Hypoxia-associated radiotherapy resistance is a significant challenge that prevents effective treatment of various solid tumors, e.g., prostate cancer, by ionizing radiation. We hypothsize that the G4-DNAzymes may be effective in tumor oxygenation thus sensitizing radiotherapy towards hypoxic solid tumor. Therefore, the objective of this project is to test if G4-DNAzymes could be used to sensitize hypoxic prostate cancer for more effective radiotherapy. To evaluate the effectiveness of the nanocomposites on overcoming the hypoxia issue, cell will be cultured under hypoxic conditions in a “Hypoxia Incubator Chamber” (from Stemcell Technologies Inc.). We plan to use liposomes, a US FDA approved drug-delivery nanomaterial, as the delivery vehicle to encapsulate hemin/G4-DNAzyme that will be anchored to gold nanoparticles (AuNPs), forming a spherical hemin/G4@AuNP@liposome core-shell composite. By combining the high-Z value of the AuNPs to enhance the radiation ionization capability with the peroxidise-like activity of the G4-DNAzyme to overcome tumor hypoxia, the nano-composite may enhance radiotherapy effectiveness for solid prostate cancer. We will focus on evaluation of the efficacy of these hemin/G4@AuNP@liposomes for radiotherapy in human prostate cancer cellular models (cell line PC-3 from American Type Culture Collection). Further testing with animal models may be performed in the future.
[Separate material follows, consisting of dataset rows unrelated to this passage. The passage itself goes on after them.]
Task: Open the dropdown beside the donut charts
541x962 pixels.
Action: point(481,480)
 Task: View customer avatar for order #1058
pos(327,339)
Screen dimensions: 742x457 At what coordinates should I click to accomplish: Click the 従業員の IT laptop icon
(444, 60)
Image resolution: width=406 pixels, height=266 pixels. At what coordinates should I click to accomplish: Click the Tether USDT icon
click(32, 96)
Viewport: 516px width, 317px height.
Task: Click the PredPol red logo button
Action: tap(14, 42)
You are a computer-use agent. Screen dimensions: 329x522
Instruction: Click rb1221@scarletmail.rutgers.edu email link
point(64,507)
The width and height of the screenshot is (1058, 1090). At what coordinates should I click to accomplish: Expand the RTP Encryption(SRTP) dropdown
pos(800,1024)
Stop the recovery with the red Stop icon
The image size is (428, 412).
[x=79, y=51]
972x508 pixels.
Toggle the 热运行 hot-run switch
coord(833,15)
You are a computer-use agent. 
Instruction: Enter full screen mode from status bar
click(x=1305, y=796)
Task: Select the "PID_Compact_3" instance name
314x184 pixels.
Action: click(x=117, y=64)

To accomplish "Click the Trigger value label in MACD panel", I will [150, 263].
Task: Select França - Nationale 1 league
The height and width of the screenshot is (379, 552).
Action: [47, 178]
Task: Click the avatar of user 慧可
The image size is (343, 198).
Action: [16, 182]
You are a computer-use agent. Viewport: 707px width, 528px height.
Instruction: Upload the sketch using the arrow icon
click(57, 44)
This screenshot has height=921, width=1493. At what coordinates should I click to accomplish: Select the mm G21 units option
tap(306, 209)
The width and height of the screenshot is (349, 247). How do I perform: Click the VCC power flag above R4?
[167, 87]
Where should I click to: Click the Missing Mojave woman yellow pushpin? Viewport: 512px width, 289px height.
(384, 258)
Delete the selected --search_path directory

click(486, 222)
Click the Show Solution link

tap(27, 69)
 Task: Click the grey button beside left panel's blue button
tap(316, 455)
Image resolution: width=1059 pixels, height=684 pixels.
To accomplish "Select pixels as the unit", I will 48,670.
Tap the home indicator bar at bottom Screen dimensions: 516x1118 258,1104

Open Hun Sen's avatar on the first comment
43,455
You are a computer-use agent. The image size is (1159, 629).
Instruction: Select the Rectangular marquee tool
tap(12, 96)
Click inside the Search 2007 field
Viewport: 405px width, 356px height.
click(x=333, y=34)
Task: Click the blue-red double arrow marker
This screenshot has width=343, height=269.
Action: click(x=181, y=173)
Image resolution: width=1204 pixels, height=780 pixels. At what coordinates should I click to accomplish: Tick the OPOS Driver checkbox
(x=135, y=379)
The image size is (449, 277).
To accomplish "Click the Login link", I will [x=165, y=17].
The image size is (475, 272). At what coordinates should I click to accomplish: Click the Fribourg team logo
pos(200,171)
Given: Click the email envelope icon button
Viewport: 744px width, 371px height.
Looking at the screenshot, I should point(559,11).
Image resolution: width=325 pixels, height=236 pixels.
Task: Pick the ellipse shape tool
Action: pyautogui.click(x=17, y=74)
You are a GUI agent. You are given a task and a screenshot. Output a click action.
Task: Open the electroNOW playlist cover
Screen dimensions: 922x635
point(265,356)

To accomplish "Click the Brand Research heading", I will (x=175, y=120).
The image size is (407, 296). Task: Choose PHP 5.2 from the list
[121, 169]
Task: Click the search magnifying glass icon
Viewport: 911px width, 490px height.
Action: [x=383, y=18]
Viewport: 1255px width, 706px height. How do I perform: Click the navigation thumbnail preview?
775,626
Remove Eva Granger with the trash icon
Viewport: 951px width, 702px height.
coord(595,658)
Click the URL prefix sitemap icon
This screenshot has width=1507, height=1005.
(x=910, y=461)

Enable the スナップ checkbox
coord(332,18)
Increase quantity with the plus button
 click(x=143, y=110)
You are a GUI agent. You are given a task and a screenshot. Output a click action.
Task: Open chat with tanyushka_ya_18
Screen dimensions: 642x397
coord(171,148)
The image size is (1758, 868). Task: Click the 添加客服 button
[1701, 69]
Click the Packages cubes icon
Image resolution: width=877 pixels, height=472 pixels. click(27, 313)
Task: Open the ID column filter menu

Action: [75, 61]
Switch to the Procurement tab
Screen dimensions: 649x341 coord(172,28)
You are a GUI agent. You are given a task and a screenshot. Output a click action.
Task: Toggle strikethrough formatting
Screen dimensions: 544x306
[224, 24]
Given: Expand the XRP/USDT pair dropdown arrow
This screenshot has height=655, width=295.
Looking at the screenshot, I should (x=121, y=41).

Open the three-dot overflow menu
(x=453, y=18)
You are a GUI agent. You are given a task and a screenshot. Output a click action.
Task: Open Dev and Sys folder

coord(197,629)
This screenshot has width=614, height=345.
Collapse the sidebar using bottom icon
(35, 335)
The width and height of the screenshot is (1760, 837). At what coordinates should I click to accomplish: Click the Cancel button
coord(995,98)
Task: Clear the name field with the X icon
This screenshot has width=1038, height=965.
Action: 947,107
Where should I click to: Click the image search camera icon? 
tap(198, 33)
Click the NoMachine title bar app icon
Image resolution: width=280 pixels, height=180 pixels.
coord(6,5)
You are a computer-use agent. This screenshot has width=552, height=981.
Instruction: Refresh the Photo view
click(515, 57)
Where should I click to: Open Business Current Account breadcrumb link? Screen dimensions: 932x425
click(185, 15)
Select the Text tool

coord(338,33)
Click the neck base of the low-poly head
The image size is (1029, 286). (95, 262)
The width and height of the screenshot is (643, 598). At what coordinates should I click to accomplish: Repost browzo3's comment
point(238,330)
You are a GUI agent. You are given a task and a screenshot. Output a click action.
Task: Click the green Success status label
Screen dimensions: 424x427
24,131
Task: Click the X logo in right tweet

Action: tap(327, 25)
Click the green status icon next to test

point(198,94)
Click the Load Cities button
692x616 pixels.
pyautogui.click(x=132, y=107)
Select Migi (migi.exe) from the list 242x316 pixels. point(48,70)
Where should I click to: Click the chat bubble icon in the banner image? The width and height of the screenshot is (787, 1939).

Impact on prostate cancer patients:
The overall objective of my research program is to achieve long term survival and less radiotoxicity associated with the health tissue with targeted radiation therapy. The current nanotechnology project is proposed to enhance the efficacy of the radiotherapy towards hypoxic prostate cancer. The results of the research may provide important insights into the development of biocompatible and cost-effective nanomedicine to facilitate precision prostate cancer treatment.